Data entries
-- Start --
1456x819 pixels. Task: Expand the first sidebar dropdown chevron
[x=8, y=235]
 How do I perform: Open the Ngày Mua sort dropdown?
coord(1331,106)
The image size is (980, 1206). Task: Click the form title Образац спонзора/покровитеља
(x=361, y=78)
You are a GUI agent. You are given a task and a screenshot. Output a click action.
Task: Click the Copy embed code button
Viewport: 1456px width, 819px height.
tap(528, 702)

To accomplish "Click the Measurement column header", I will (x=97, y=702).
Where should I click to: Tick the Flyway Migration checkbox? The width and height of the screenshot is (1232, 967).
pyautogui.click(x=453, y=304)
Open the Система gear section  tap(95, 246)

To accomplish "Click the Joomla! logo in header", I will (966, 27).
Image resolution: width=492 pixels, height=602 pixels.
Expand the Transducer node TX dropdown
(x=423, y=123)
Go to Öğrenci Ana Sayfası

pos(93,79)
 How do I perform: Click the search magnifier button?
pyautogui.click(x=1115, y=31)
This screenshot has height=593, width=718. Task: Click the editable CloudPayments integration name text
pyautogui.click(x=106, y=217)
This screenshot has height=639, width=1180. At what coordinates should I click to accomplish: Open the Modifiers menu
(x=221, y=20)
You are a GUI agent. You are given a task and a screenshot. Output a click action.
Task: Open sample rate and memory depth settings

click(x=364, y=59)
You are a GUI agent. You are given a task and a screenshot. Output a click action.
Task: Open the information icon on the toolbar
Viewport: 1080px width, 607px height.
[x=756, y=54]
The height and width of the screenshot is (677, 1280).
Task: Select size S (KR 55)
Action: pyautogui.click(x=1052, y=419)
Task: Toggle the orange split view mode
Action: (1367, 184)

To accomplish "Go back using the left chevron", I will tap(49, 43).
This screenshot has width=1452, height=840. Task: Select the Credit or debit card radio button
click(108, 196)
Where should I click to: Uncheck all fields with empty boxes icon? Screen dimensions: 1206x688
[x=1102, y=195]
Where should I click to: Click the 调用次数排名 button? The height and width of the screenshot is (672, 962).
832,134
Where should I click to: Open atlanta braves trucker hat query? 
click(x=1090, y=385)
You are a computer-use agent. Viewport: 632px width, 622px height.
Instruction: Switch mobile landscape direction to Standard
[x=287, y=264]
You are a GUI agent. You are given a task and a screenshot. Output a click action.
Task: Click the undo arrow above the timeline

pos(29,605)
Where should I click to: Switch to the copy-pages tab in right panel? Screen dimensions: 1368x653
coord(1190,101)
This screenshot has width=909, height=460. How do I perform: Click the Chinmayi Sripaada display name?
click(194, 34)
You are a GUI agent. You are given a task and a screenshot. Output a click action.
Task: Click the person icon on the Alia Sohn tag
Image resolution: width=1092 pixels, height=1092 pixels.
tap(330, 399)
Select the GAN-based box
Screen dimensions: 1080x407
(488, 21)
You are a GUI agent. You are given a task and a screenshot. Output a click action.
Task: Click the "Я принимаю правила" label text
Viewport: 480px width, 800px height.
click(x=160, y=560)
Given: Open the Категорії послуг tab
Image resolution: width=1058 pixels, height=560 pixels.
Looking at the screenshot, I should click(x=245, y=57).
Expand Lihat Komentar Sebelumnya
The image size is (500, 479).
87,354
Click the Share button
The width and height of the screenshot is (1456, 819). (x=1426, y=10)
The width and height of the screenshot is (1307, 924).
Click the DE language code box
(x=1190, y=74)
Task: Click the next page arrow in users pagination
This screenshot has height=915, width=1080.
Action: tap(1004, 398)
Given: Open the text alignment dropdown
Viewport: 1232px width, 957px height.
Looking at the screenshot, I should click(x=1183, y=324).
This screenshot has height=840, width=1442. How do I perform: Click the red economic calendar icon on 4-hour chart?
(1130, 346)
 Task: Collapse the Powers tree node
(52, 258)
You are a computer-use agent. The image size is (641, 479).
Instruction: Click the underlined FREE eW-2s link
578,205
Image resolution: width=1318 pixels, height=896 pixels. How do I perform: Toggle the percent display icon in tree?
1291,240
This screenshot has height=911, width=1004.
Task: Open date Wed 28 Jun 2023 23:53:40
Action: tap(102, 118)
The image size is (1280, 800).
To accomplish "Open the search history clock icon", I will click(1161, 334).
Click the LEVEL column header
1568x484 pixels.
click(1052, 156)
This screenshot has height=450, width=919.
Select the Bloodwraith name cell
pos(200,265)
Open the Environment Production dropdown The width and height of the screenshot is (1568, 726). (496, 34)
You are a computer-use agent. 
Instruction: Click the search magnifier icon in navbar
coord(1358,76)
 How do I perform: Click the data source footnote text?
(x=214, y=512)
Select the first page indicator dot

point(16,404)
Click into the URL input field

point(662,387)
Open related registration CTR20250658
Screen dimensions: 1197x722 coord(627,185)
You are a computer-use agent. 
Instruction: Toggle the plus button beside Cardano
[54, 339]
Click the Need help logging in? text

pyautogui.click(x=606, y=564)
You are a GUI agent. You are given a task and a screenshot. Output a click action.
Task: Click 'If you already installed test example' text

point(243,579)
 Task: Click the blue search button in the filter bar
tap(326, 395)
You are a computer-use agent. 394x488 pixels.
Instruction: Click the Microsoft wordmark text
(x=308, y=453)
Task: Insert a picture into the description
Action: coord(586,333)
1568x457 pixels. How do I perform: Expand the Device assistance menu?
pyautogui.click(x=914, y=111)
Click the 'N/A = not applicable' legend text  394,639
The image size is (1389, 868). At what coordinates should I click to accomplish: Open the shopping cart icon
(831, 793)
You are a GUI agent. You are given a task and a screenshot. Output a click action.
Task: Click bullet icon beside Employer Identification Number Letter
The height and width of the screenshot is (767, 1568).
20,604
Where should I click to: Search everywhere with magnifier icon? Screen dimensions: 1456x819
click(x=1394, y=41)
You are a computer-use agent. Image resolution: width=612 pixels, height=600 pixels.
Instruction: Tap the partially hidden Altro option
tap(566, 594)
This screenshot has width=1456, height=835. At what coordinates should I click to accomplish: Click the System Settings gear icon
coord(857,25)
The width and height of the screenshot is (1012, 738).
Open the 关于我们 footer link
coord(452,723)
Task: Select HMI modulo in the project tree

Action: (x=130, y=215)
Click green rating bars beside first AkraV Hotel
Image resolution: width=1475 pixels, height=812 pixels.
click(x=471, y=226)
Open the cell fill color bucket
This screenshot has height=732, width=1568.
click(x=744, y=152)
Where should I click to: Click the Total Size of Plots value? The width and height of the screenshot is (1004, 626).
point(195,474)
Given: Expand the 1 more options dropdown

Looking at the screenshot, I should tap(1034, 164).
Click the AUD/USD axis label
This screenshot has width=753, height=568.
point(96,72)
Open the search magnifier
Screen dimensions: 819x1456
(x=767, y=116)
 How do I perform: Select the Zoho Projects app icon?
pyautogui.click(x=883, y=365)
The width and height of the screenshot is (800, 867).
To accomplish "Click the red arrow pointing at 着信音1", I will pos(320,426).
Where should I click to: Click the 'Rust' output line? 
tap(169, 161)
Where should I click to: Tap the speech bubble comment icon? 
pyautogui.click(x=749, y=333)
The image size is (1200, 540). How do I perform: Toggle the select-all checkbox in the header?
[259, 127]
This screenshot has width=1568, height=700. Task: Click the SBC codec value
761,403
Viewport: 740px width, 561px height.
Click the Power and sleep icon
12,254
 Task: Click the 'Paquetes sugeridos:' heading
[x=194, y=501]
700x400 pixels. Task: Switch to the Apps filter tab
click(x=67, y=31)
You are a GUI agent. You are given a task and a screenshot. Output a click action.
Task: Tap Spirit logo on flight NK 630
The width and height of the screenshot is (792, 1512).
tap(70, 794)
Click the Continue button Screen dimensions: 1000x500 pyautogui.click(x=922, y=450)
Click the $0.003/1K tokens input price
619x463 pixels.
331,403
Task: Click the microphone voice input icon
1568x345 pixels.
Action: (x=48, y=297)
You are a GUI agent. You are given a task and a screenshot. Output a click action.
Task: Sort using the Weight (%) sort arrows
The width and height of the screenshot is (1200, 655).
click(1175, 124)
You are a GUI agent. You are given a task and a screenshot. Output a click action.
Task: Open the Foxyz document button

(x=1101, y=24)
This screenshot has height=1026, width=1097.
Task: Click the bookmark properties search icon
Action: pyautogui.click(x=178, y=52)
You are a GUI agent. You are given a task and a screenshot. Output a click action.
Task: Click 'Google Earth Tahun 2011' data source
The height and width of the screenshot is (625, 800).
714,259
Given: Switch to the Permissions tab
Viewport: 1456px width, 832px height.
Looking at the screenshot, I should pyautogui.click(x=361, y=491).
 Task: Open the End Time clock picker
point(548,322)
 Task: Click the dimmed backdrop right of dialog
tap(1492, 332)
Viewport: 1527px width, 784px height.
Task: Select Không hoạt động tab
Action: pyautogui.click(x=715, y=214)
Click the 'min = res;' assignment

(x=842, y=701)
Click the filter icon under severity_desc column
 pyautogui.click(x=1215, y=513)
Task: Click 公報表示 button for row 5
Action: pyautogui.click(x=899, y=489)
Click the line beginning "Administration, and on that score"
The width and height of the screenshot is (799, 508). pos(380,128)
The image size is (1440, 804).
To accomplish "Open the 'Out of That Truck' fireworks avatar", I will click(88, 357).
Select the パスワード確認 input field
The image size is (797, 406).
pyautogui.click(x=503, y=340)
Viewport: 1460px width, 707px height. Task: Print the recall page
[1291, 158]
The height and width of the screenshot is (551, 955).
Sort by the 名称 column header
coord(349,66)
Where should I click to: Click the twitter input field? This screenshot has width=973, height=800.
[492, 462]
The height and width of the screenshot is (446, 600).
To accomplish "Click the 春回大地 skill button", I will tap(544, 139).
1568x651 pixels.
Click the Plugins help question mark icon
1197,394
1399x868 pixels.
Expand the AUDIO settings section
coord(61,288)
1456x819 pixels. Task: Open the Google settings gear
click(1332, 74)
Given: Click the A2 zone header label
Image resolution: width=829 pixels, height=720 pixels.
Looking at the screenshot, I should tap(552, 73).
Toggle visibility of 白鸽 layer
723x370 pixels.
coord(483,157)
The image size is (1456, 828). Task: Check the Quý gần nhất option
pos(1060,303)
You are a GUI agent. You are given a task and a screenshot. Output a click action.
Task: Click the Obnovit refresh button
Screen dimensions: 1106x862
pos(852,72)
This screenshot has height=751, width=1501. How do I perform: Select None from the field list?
-- End --
◆ **WHAT YOU ARE ASKED TO DO**:
Reproduce the lines from the very first one through the line that contains "click(x=364, y=59)", including both of those lines.

◆ **COMPLETED EXERCISE**:
1456x819 pixels. Task: Expand the first sidebar dropdown chevron
[x=8, y=235]
 How do I perform: Open the Ngày Mua sort dropdown?
coord(1331,106)
The image size is (980, 1206). Task: Click the form title Образац спонзора/покровитеља
(x=361, y=78)
You are a GUI agent. You are given a task and a screenshot. Output a click action.
Task: Click the Copy embed code button
Viewport: 1456px width, 819px height.
tap(528, 702)

To accomplish "Click the Measurement column header", I will (x=97, y=702).
Where should I click to: Tick the Flyway Migration checkbox? The width and height of the screenshot is (1232, 967).
pyautogui.click(x=453, y=304)
Open the Система gear section  tap(95, 246)

To accomplish "Click the Joomla! logo in header", I will (966, 27).
Image resolution: width=492 pixels, height=602 pixels.
Expand the Transducer node TX dropdown
(x=423, y=123)
Go to Öğrenci Ana Sayfası

pos(93,79)
 How do I perform: Click the search magnifier button?
pyautogui.click(x=1115, y=31)
This screenshot has height=593, width=718. Task: Click the editable CloudPayments integration name text
pyautogui.click(x=106, y=217)
This screenshot has height=639, width=1180. At what coordinates should I click to accomplish: Open the Modifiers menu
(x=221, y=20)
You are a GUI agent. You are given a task and a screenshot. Output a click action.
Task: Open sample rate and memory depth settings

click(x=364, y=59)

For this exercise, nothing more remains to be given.